(Exercise brief): Produce a faithful copy of every record below, without the pictures.

(Collected data):
● ● ●

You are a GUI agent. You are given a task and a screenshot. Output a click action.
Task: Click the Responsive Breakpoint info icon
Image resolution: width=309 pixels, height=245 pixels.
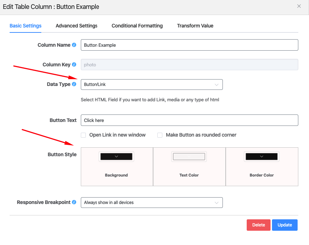click(74, 202)
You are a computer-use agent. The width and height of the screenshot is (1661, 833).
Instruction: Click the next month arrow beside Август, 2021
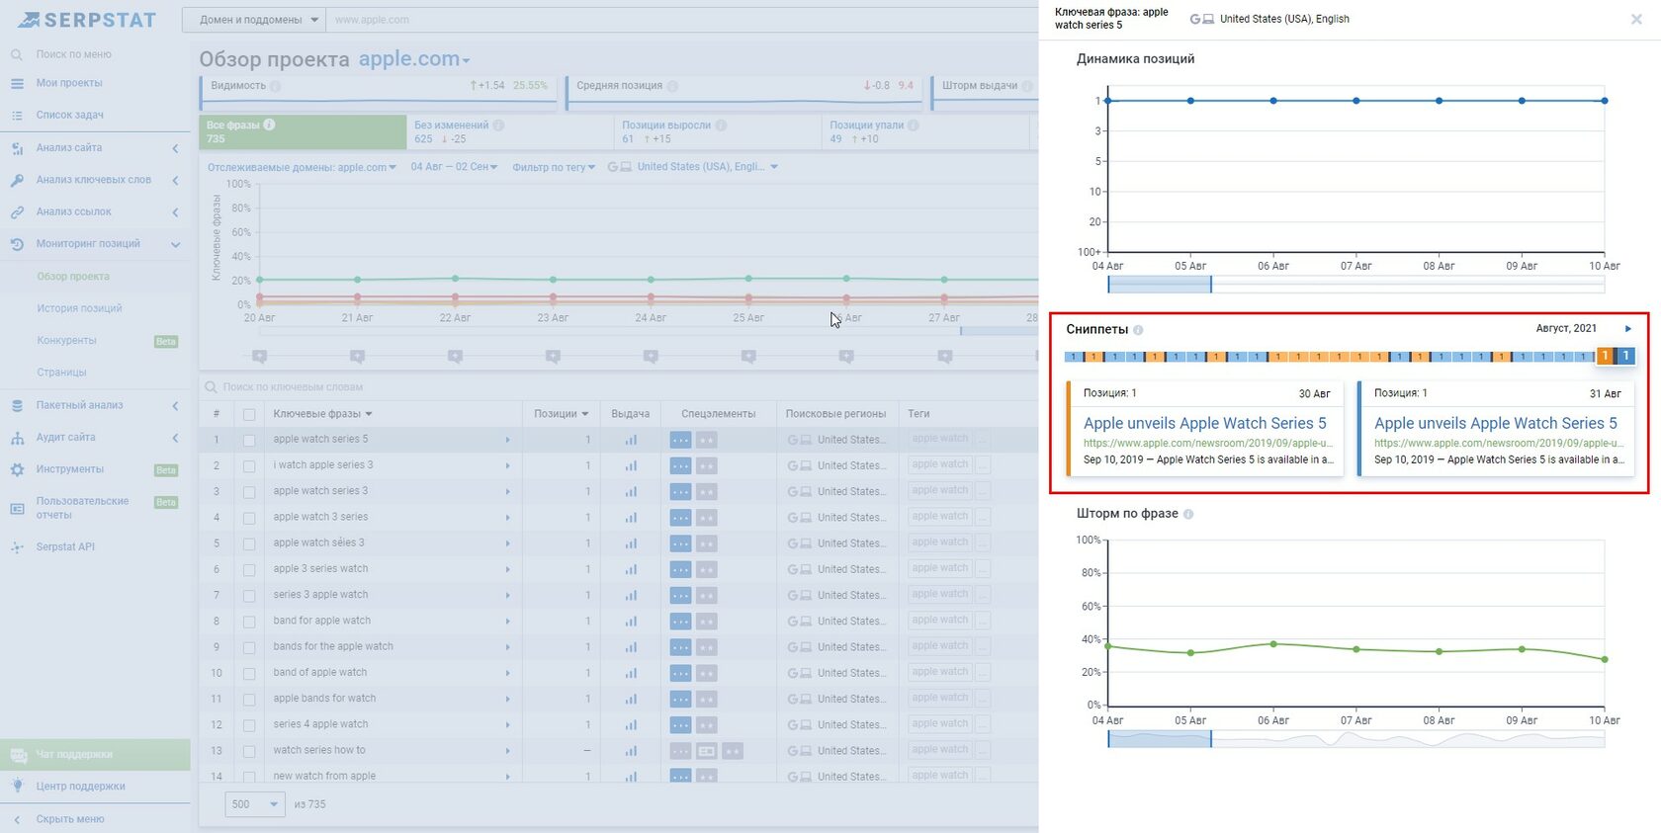coord(1627,329)
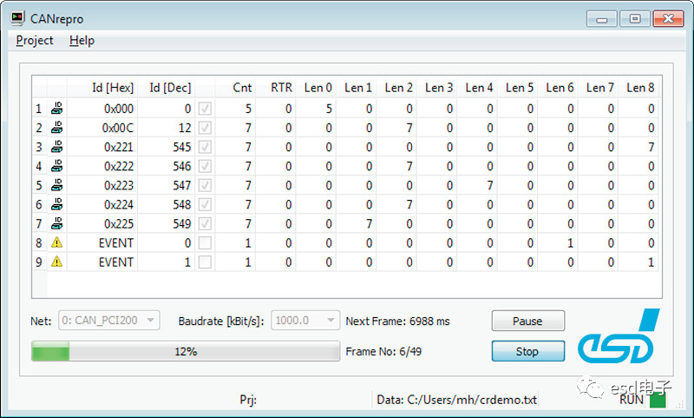Click the CAN ID icon in row 1
Image resolution: width=694 pixels, height=418 pixels.
tap(57, 109)
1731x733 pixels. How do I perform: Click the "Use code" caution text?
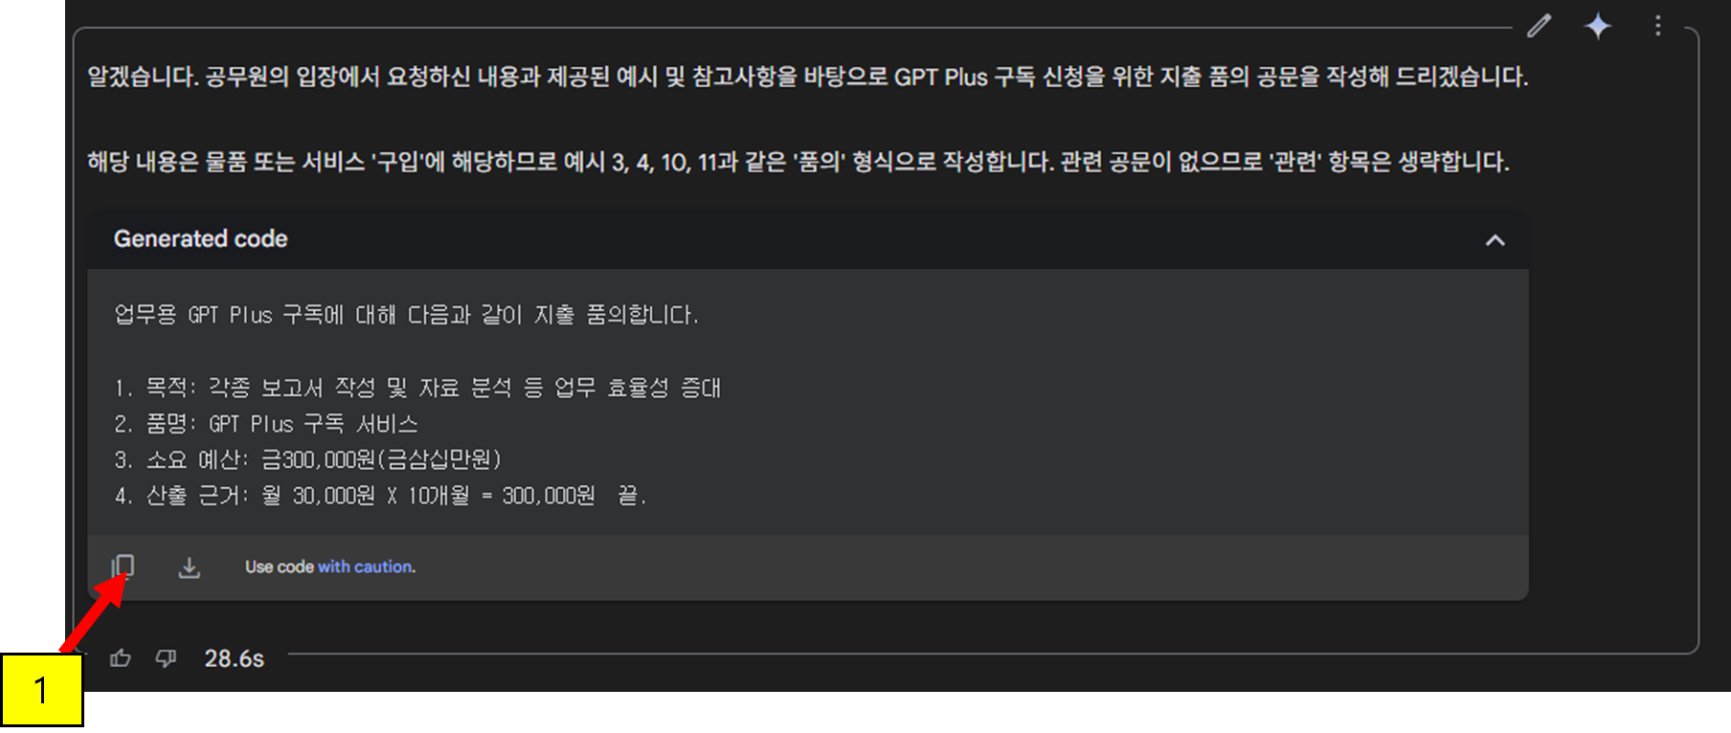click(x=279, y=566)
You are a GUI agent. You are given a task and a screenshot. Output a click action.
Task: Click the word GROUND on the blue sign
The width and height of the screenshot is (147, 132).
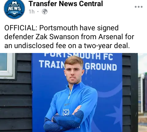(101, 67)
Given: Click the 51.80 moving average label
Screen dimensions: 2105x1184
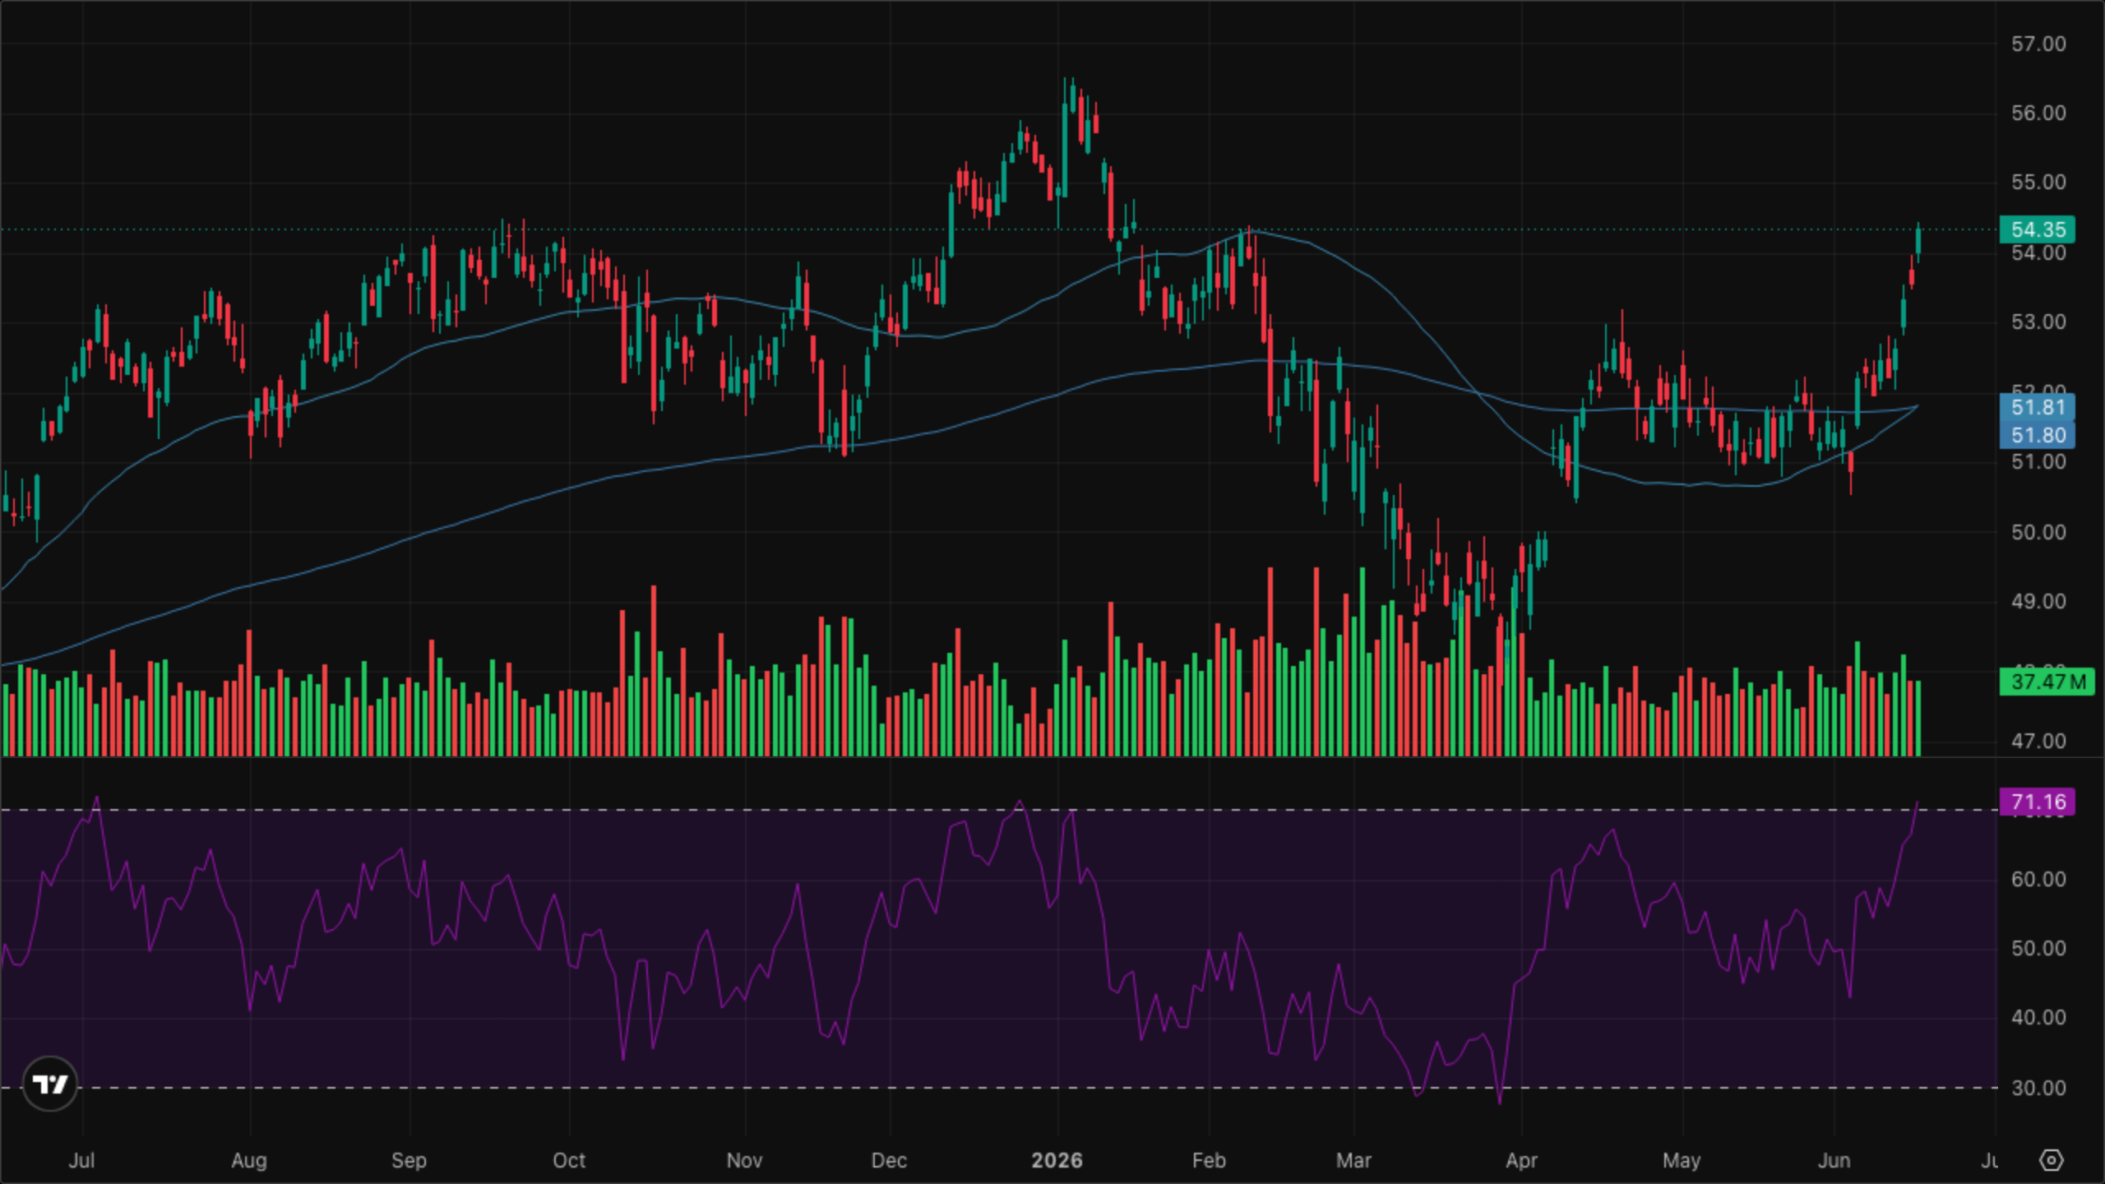Looking at the screenshot, I should (2038, 435).
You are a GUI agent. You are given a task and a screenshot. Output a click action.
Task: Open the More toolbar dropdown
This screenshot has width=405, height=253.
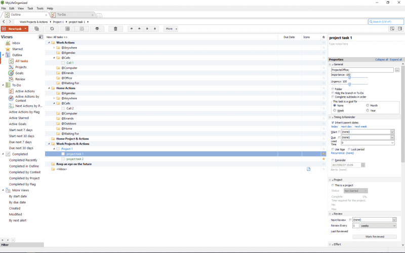point(171,29)
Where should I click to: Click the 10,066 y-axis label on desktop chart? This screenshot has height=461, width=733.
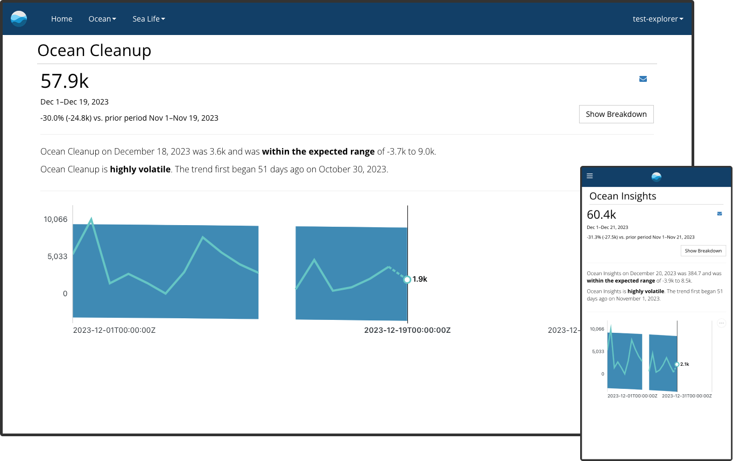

● ● ●

(Task answer):
You are a GUI agent. You are given a task and a screenshot. Output a click action.
Task: Click the Responsive Breakpoint info icon
Image resolution: width=309 pixels, height=245 pixels.
click(74, 202)
You are a computer-use agent. The width and height of the screenshot is (1661, 833).
Instruction: Click the next month arrow beside Август, 2021
coord(1627,329)
Click the CAN ID icon in row 1
Image resolution: width=694 pixels, height=418 pixels.
tap(57, 109)
1731x733 pixels. How do I perform: Click the "Use code" caution text?
click(x=279, y=566)
You are a GUI agent. You are given a task and a screenshot. Output a click action.
Task: Click the word GROUND on the blue sign
The width and height of the screenshot is (147, 132).
(101, 67)
Given: Click the 51.80 moving average label
Screen dimensions: 2105x1184
Looking at the screenshot, I should (2038, 435).
You are a GUI agent. You are given a task and a screenshot. Output a click action.
Task: Open the More toolbar dropdown
This screenshot has width=405, height=253.
point(171,29)
Where should I click to: Click the 10,066 y-axis label on desktop chart? This screenshot has height=461, width=733.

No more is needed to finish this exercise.